→ **Required action**
Type out the records that follow, exactly as given.

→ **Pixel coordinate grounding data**
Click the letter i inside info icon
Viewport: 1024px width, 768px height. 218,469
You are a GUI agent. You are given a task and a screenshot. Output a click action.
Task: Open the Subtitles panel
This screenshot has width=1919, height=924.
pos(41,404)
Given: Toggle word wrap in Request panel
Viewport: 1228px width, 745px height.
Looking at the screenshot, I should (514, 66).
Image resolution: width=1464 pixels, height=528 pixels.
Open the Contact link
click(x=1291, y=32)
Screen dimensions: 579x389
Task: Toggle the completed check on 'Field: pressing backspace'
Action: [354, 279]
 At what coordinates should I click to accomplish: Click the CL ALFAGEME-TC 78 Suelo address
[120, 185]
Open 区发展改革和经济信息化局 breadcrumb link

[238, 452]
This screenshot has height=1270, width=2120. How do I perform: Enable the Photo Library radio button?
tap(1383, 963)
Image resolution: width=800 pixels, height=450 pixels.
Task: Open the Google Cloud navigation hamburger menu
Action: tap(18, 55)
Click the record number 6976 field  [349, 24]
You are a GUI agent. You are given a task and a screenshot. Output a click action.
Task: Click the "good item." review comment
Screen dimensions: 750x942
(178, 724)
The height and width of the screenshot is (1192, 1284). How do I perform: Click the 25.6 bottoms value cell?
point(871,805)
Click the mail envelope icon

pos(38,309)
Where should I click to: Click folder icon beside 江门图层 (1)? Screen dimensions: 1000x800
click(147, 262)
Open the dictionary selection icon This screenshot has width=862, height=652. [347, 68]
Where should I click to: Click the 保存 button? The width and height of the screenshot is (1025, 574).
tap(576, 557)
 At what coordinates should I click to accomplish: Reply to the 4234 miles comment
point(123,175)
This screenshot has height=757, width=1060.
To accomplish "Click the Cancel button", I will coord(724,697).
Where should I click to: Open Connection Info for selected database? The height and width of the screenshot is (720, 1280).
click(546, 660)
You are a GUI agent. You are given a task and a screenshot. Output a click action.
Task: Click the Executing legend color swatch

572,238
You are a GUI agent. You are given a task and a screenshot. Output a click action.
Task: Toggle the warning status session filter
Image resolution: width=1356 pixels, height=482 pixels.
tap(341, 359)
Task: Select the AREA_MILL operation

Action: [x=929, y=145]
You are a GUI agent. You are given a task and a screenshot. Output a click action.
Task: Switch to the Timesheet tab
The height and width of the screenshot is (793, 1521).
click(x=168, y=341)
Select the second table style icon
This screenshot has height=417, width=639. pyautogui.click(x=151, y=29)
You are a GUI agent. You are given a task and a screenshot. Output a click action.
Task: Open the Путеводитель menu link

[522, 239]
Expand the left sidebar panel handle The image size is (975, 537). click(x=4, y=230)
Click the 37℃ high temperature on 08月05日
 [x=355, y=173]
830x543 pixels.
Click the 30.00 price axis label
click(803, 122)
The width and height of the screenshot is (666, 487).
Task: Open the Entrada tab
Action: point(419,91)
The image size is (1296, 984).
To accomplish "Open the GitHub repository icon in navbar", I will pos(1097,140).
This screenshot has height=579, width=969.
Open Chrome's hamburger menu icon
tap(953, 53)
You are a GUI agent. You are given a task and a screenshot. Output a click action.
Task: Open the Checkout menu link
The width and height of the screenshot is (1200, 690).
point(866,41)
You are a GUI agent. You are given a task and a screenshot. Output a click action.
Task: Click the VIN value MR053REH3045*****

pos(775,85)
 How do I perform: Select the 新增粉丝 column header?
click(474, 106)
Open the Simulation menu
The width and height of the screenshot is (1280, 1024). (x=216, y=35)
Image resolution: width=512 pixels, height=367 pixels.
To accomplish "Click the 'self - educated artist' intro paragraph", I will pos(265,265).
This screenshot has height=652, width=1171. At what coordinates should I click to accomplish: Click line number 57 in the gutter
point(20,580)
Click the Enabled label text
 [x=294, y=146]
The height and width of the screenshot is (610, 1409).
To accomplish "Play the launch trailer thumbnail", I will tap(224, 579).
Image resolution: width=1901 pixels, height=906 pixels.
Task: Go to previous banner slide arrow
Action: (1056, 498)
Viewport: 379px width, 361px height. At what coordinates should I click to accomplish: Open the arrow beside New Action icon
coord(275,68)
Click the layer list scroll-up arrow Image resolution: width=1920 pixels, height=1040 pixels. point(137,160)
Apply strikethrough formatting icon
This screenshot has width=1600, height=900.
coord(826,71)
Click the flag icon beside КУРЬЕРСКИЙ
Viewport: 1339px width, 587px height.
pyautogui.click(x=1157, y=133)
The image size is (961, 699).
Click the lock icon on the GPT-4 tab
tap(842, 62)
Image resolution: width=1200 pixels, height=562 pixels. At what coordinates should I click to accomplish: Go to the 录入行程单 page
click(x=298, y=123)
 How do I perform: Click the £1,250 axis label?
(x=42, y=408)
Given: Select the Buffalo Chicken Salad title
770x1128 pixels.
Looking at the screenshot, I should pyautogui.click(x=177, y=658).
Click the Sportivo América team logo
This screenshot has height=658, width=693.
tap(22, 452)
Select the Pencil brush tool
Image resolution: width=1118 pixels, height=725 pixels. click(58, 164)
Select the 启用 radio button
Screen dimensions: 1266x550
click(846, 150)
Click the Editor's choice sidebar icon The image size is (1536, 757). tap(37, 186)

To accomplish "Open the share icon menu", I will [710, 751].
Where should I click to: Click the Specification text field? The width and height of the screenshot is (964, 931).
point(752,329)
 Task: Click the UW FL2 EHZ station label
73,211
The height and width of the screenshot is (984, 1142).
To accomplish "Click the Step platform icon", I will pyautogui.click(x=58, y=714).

→ **Expected answer**
Click the letter i inside info icon
Viewport: 1024px width, 768px height. 218,469
You are a GUI agent. You are given a task and a screenshot. Output a click action.
Task: Open the Subtitles panel
This screenshot has width=1919, height=924.
pos(41,404)
Given: Toggle word wrap in Request panel
Viewport: 1228px width, 745px height.
Looking at the screenshot, I should (514, 66).
Image resolution: width=1464 pixels, height=528 pixels.
Open the Contact link
click(x=1291, y=32)
Screen dimensions: 579x389
Task: Toggle the completed check on 'Field: pressing backspace'
Action: [354, 279]
 At what coordinates should I click to accomplish: Click the CL ALFAGEME-TC 78 Suelo address
[120, 185]
Open 区发展改革和经济信息化局 breadcrumb link

[238, 452]
This screenshot has height=1270, width=2120. How do I perform: Enable the Photo Library radio button?
tap(1383, 963)
Image resolution: width=800 pixels, height=450 pixels.
Task: Open the Google Cloud navigation hamburger menu
Action: tap(18, 55)
Click the record number 6976 field  [349, 24]
You are a GUI agent. You are given a task and a screenshot. Output a click action.
Task: Click the "good item." review comment
Screen dimensions: 750x942
(178, 724)
The height and width of the screenshot is (1192, 1284). How do I perform: Click the 25.6 bottoms value cell?
point(871,805)
Click the mail envelope icon

pos(38,309)
Where should I click to: Click folder icon beside 江门图层 (1)? Screen dimensions: 1000x800
click(147, 262)
Open the dictionary selection icon This screenshot has width=862, height=652. [347, 68]
Where should I click to: Click the 保存 button? The width and height of the screenshot is (1025, 574).
tap(576, 557)
 At what coordinates should I click to accomplish: Reply to the 4234 miles comment
point(123,175)
This screenshot has height=757, width=1060.
To accomplish "Click the Cancel button", I will coord(724,697).
Where should I click to: Open Connection Info for selected database? The height and width of the screenshot is (720, 1280).
click(546, 660)
You are a GUI agent. You are given a task and a screenshot. Output a click action.
Task: Click the Executing legend color swatch

572,238
You are a GUI agent. You are given a task and a screenshot. Output a click action.
Task: Toggle the warning status session filter
Image resolution: width=1356 pixels, height=482 pixels.
tap(341, 359)
Task: Select the AREA_MILL operation

Action: [x=929, y=145]
You are a GUI agent. You are given a task and a screenshot. Output a click action.
Task: Switch to the Timesheet tab
The height and width of the screenshot is (793, 1521).
click(x=168, y=341)
Select the second table style icon
This screenshot has height=417, width=639. pyautogui.click(x=151, y=29)
You are a GUI agent. You are given a task and a screenshot. Output a click action.
Task: Open the Путеводитель menu link

[522, 239]
Expand the left sidebar panel handle The image size is (975, 537). click(x=4, y=230)
Click the 37℃ high temperature on 08月05日
 [x=355, y=173]
830x543 pixels.
Click the 30.00 price axis label
click(803, 122)
The width and height of the screenshot is (666, 487).
Task: Open the Entrada tab
Action: point(419,91)
The image size is (1296, 984).
To accomplish "Open the GitHub repository icon in navbar", I will pos(1097,140).
This screenshot has height=579, width=969.
Open Chrome's hamburger menu icon
tap(953, 53)
You are a GUI agent. You are given a task and a screenshot. Output a click action.
Task: Open the Checkout menu link
The width and height of the screenshot is (1200, 690).
point(866,41)
You are a GUI agent. You are given a task and a screenshot. Output a click action.
Task: Click the VIN value MR053REH3045*****

pos(775,85)
 How do I perform: Select the 新增粉丝 column header?
click(474, 106)
Open the Simulation menu
The width and height of the screenshot is (1280, 1024). (x=216, y=35)
Image resolution: width=512 pixels, height=367 pixels.
To accomplish "Click the 'self - educated artist' intro paragraph", I will pos(265,265).
This screenshot has height=652, width=1171. At what coordinates should I click to accomplish: Click line number 57 in the gutter
point(20,580)
Click the Enabled label text
 [x=294, y=146]
The height and width of the screenshot is (610, 1409).
To accomplish "Play the launch trailer thumbnail", I will tap(224, 579).
Image resolution: width=1901 pixels, height=906 pixels.
Task: Go to previous banner slide arrow
Action: (1056, 498)
Viewport: 379px width, 361px height. At what coordinates should I click to accomplish: Open the arrow beside New Action icon
coord(275,68)
Click the layer list scroll-up arrow Image resolution: width=1920 pixels, height=1040 pixels. point(137,160)
Apply strikethrough formatting icon
This screenshot has width=1600, height=900.
coord(826,71)
Click the flag icon beside КУРЬЕРСКИЙ
Viewport: 1339px width, 587px height.
pyautogui.click(x=1157, y=133)
The image size is (961, 699).
Click the lock icon on the GPT-4 tab
tap(842, 62)
Image resolution: width=1200 pixels, height=562 pixels. At what coordinates should I click to accomplish: Go to the 录入行程单 page
click(x=298, y=123)
 How do I perform: Click the £1,250 axis label?
(x=42, y=408)
Given: Select the Buffalo Chicken Salad title
770x1128 pixels.
Looking at the screenshot, I should pyautogui.click(x=177, y=658).
Click the Sportivo América team logo
This screenshot has height=658, width=693.
tap(22, 452)
Select the Pencil brush tool
Image resolution: width=1118 pixels, height=725 pixels. click(58, 164)
Select the 启用 radio button
Screen dimensions: 1266x550
click(846, 150)
Click the Editor's choice sidebar icon The image size is (1536, 757). tap(37, 186)

To accomplish "Open the share icon menu", I will [710, 751].
Where should I click to: Click the Specification text field? The width and height of the screenshot is (964, 931).
point(752,329)
 Task: Click the UW FL2 EHZ station label
73,211
The height and width of the screenshot is (984, 1142).
To accomplish "Click the Step platform icon", I will pyautogui.click(x=58, y=714).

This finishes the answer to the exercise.